=== Section Start ===

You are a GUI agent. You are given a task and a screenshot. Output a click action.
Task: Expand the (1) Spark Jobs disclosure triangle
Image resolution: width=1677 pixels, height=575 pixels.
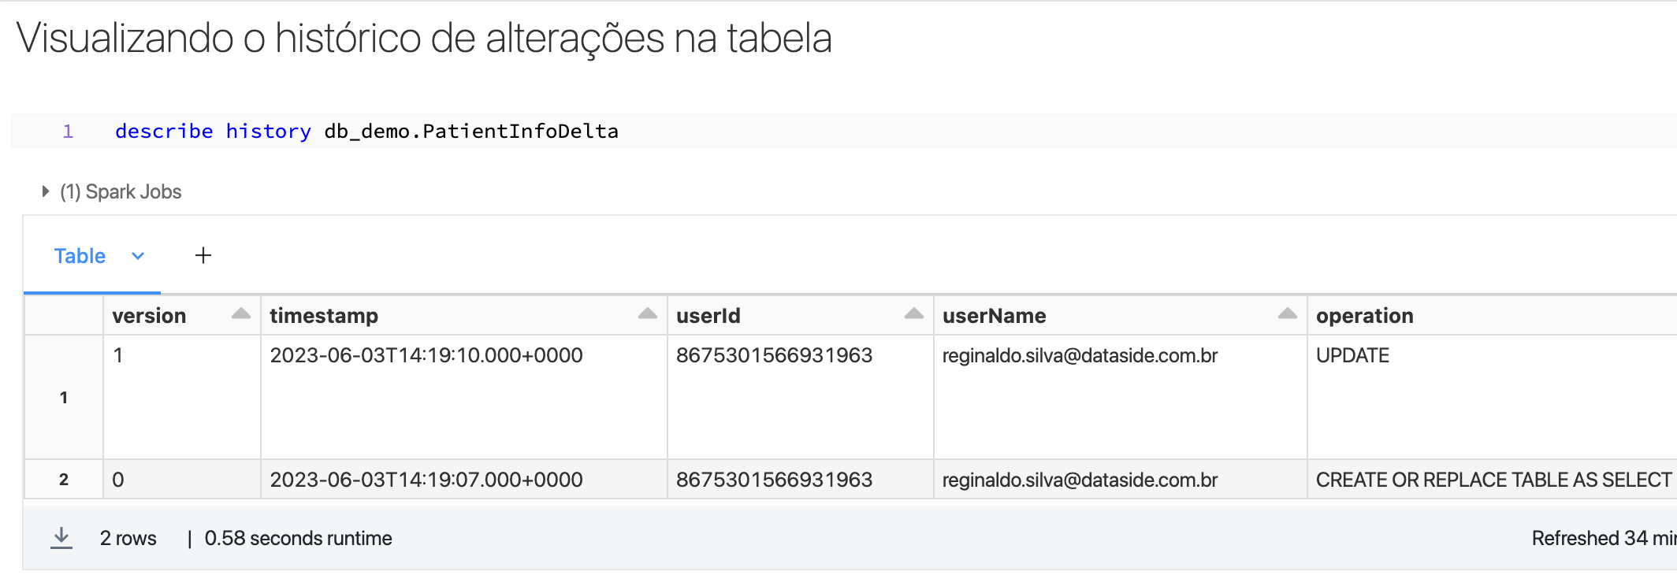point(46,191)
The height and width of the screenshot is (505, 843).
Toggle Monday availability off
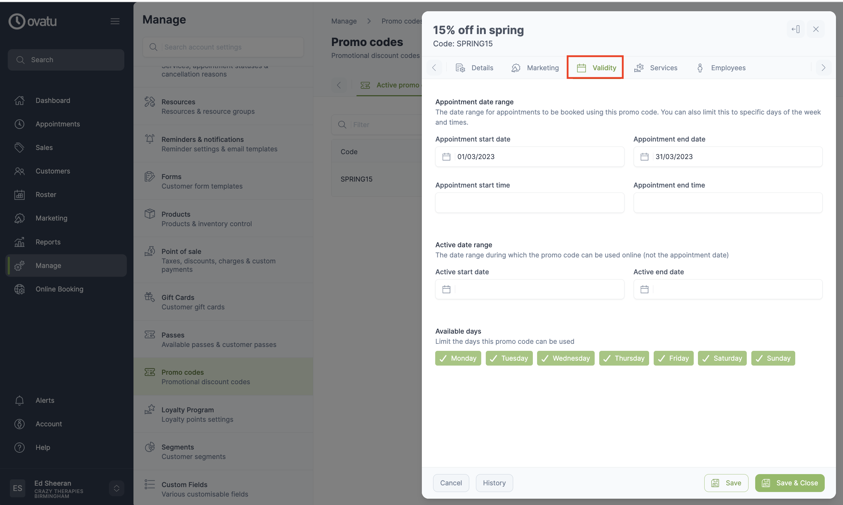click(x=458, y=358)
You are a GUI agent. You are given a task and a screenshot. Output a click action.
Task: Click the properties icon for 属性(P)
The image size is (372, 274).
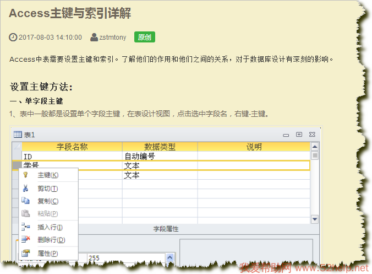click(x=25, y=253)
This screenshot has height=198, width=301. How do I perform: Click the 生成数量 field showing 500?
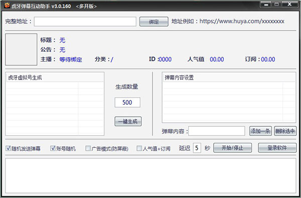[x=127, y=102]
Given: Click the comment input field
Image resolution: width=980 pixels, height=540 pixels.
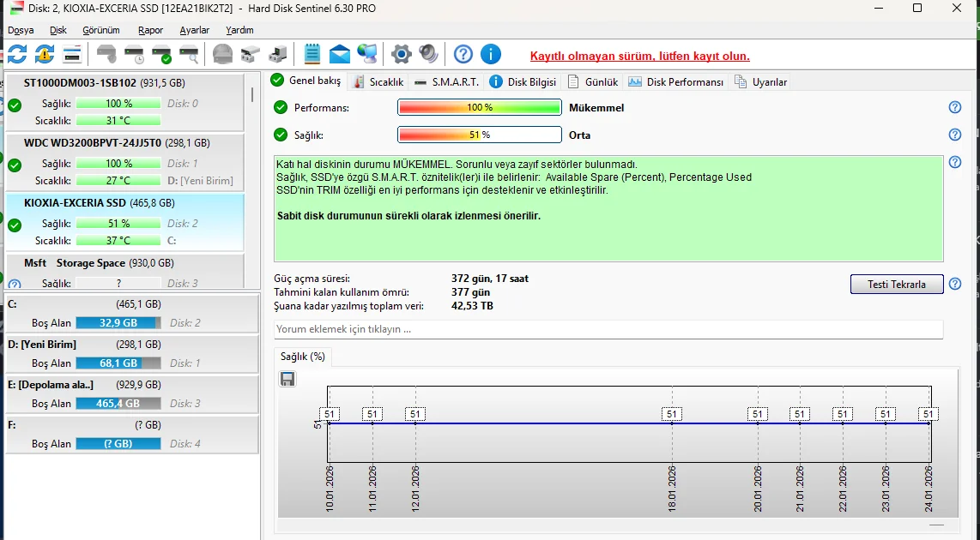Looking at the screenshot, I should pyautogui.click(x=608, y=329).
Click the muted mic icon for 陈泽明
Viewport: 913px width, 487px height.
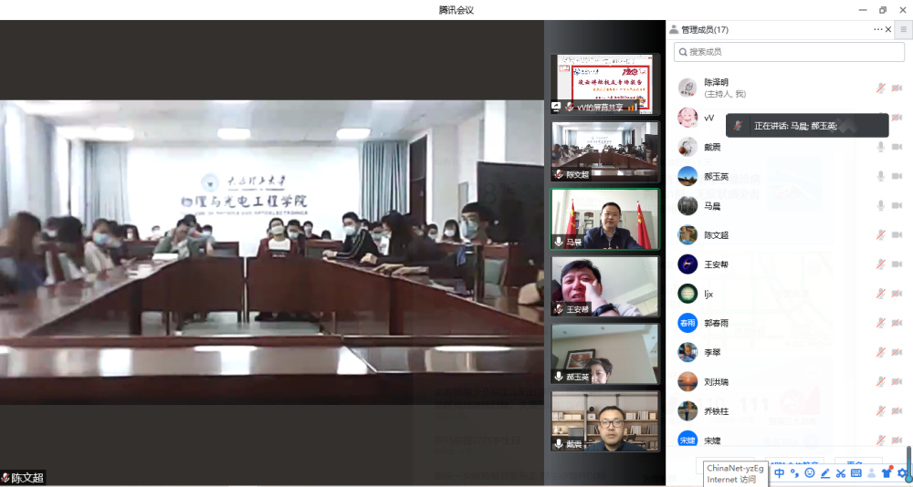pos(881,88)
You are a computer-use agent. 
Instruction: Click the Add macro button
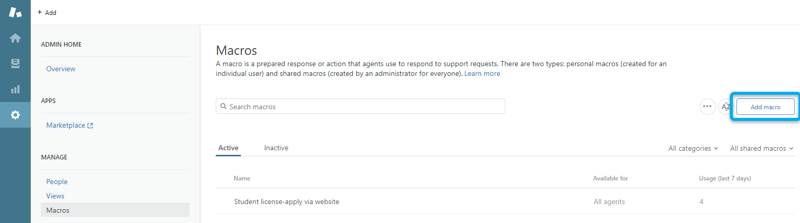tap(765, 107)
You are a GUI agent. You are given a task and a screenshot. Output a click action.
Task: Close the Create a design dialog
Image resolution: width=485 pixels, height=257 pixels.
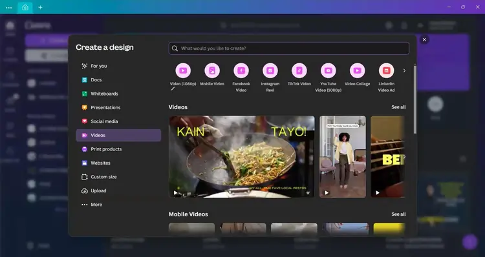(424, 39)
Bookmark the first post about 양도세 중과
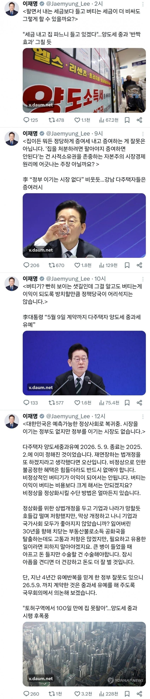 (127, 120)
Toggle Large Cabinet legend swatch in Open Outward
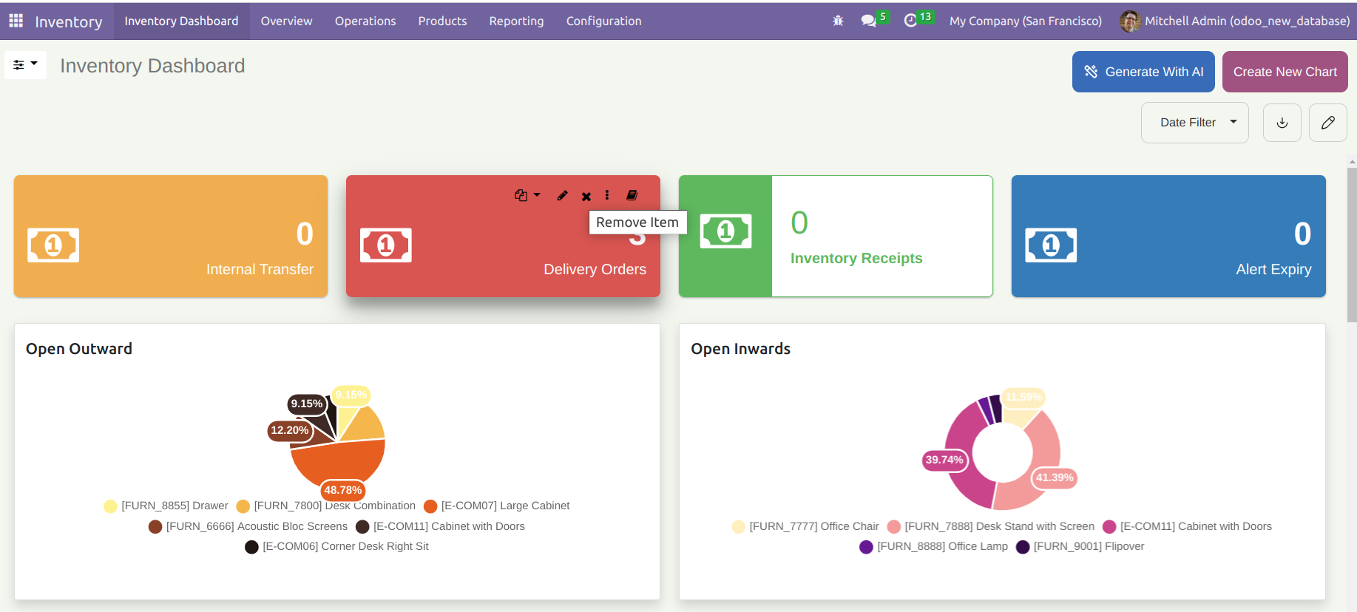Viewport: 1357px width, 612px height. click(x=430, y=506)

=== Section End ===
=== Section Start ===

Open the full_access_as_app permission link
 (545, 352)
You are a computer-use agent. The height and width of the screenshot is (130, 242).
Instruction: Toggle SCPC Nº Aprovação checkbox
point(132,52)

=== Section End ===

**EXERCISE REQUIREMENTS:** Looking through the data above, copy out each line in which the string "computer" occurs.

**ANSWER FOR THIS EXERCISE:**
You are a computer-use agent. 
You are a computer-use agent. The height and width of the screenshot is (130, 242).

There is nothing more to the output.